# IMBD Data LSTM Model Test

In [None]:
import pandas as pd
import numpy as np
from sklearn.model_selection import train_test_split
from sklearn.metrics import f1_score
from tensorflow.keras.preprocessing.text import Tokenizer
from tensorflow.keras.preprocessing.sequence import pad_sequences
from tensorflow.keras.models import Sequential
from tensorflow.keras.layers import Embedding, LSTM, Dense, Dropout
from tensorflow.keras.callbacks import EarlyStopping


### Ran using Google Colab over Jupypter Notebook



### Importing the IMBD dataset manually



In [None]:
from google.colab import drive
drive.mount('/content/drive')

In [None]:
from google.colab import files
uploaded = files.upload()

Saving IMDB_Dataset.csv to IMDB_Dataset.csv


### Loading the IMBD dataset and mapping sentiment labels to binary integers before the split:

In [None]:
df = pd.read_csv("IMDB_Dataset.csv")

df['sentiment'] = df['sentiment'].map({'positive': 1, 'negative': 0})

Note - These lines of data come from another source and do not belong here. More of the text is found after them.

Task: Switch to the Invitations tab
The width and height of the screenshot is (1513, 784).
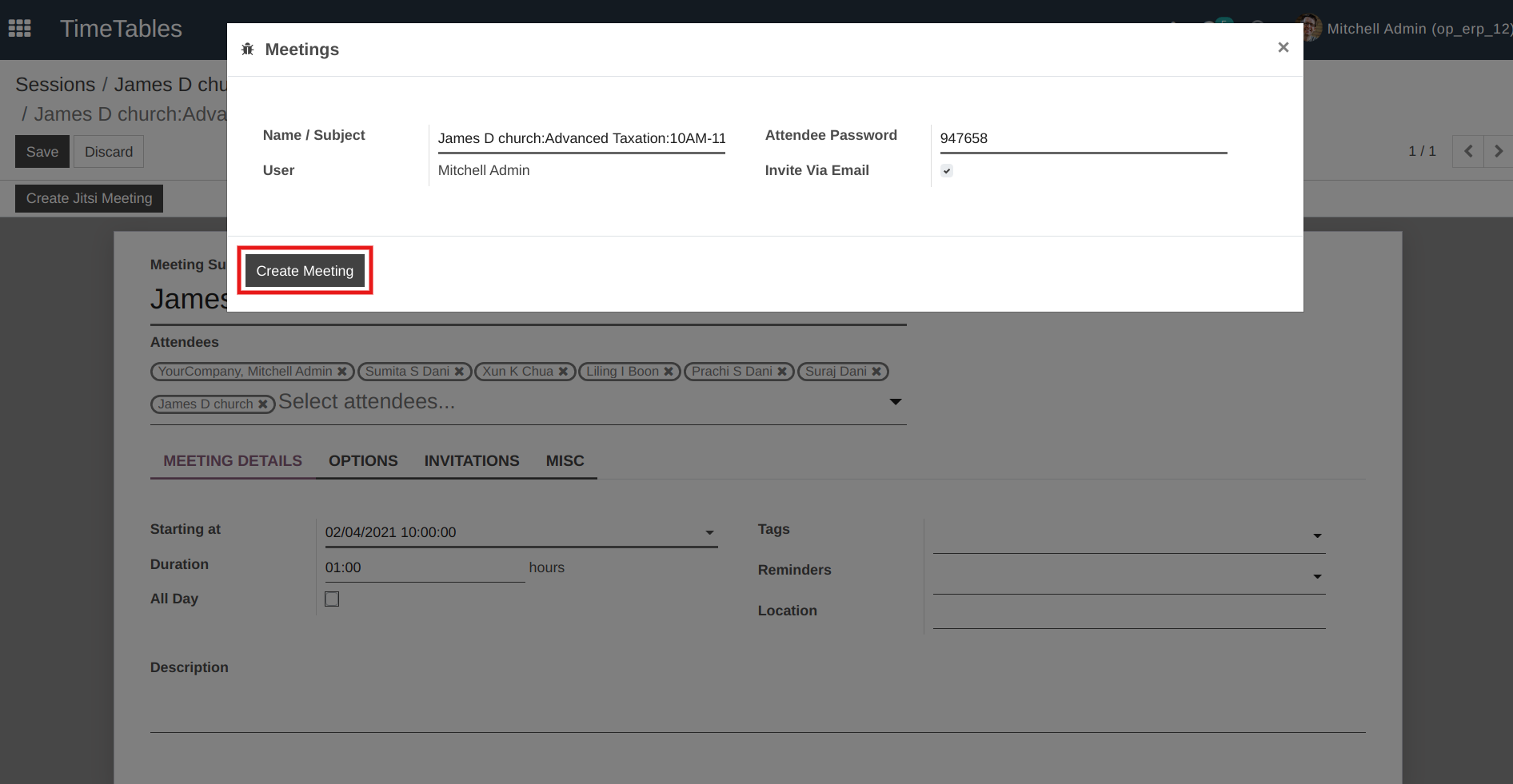Action: pyautogui.click(x=471, y=461)
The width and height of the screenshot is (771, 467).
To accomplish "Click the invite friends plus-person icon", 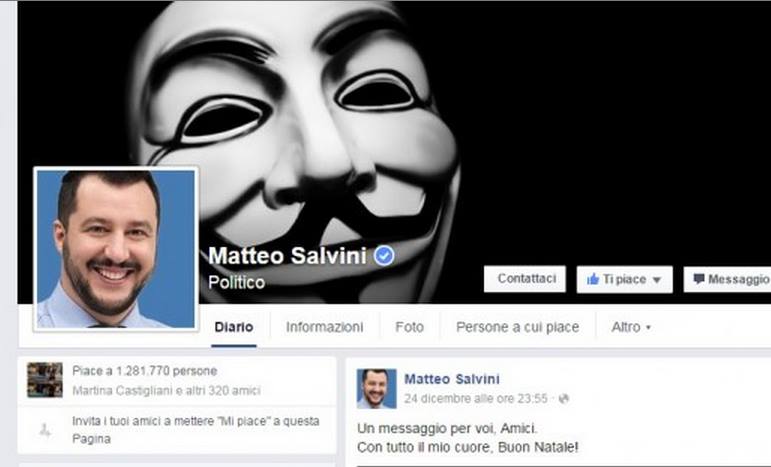I will [45, 431].
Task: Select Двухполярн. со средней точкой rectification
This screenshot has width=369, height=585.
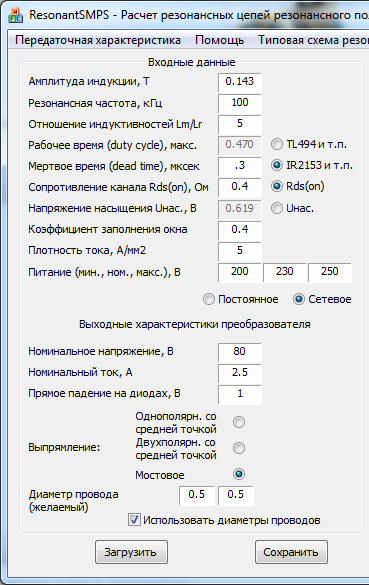Action: point(239,448)
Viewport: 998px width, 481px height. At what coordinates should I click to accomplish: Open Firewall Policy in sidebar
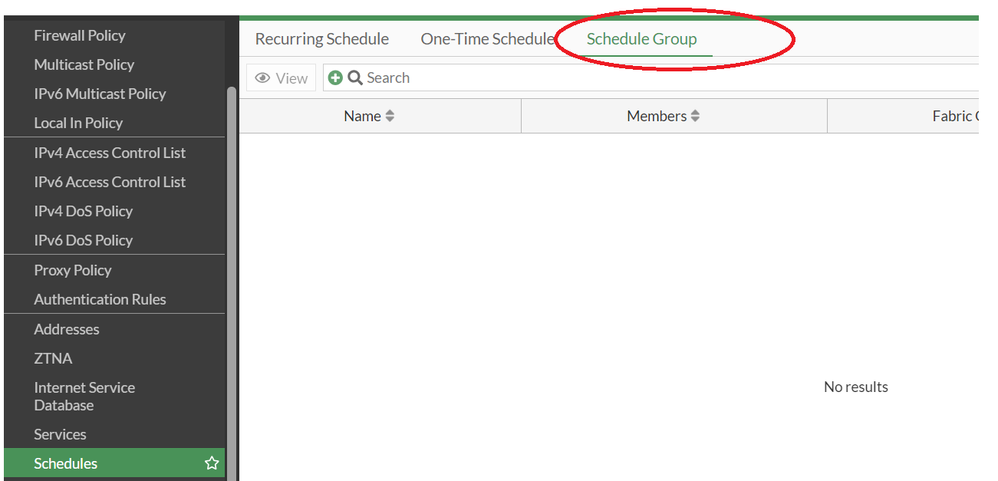(x=80, y=35)
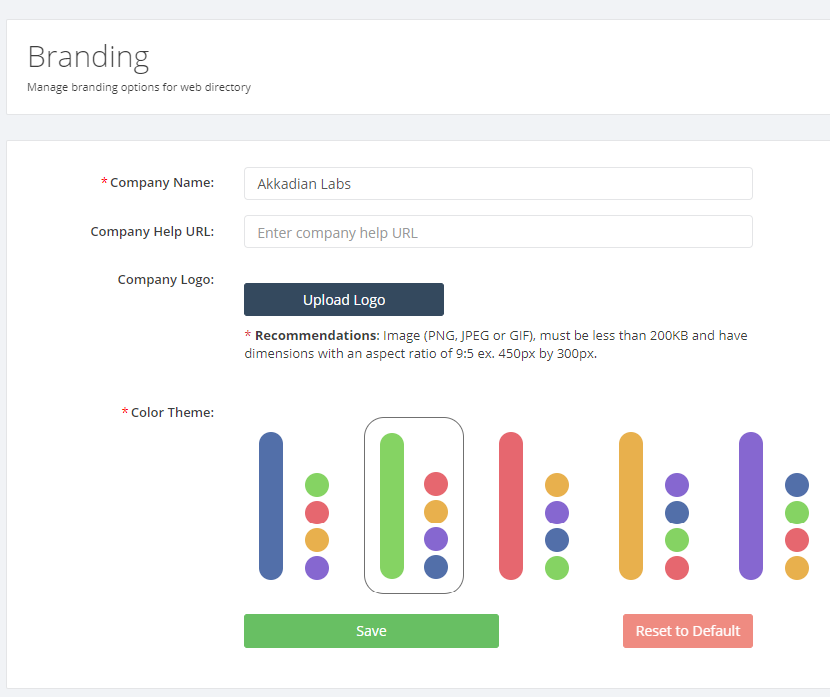Click purple dot in blue theme
Screen dimensions: 830x697
coord(317,568)
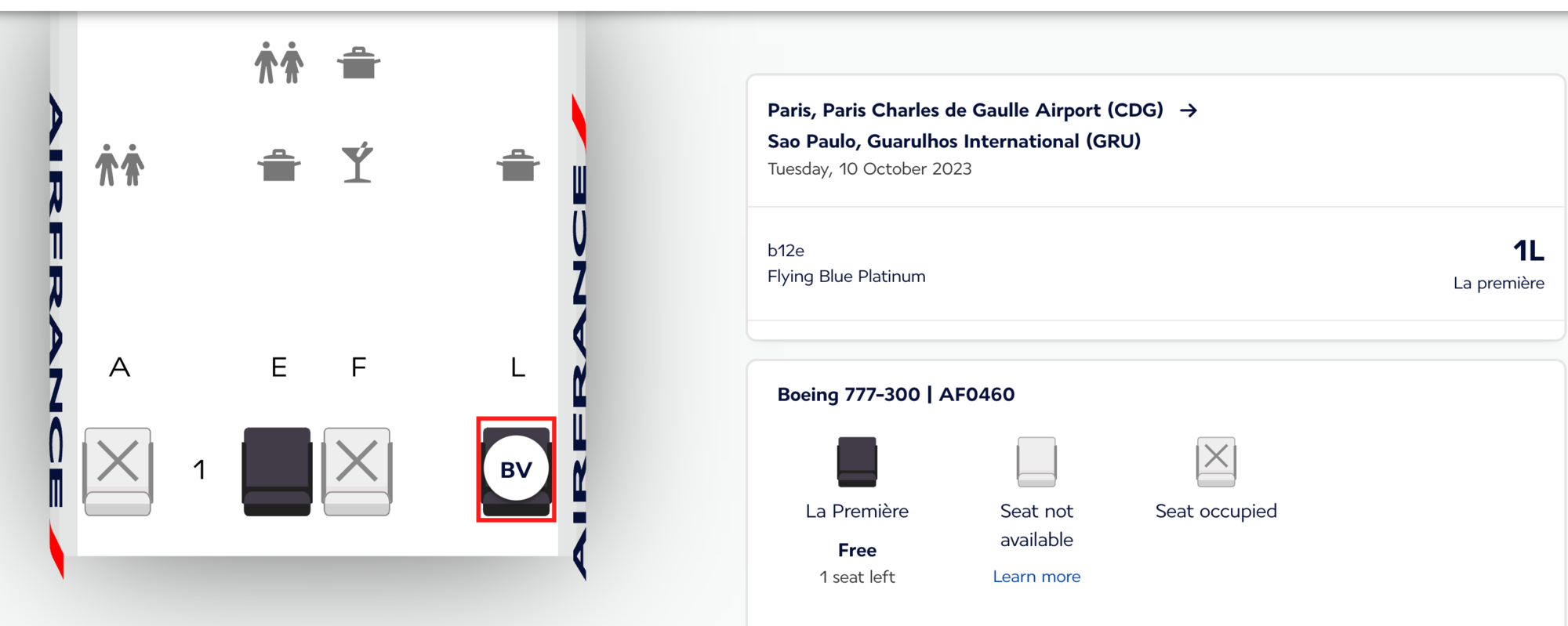Click the column L letter header
The image size is (1568, 626).
[518, 367]
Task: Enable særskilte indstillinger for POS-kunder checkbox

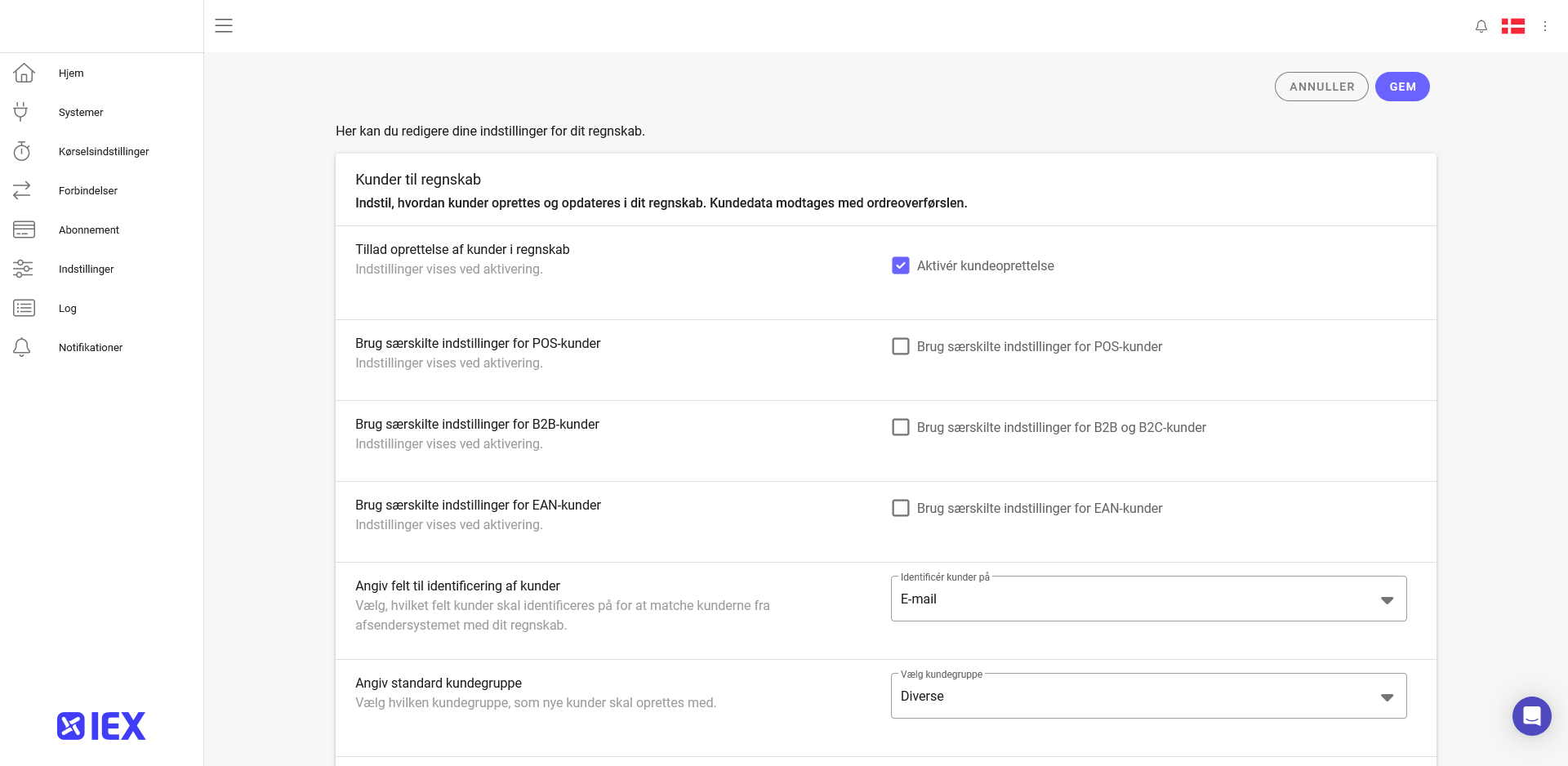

train_data, test_data = train_test_split(df, train_size=3000, stratify=df['sentiment'], random_state=42)


### Tokenization and pad sequences

In [None]:
tokenizer = Tokenizer(num_words=10000, oov_token="<OOV>")
tokenizer.fit_on_texts(train_data['review'])

maxlen = 200
X_train = tokenizer.texts_to_sequences(train_data['review'])
X_train = pad_sequences(X_train, maxlen=maxlen, padding='post')

X_test = tokenizer.texts_to_sequences(test_data['review'])
X_test = pad_sequences(X_test, maxlen=maxlen, padding='post')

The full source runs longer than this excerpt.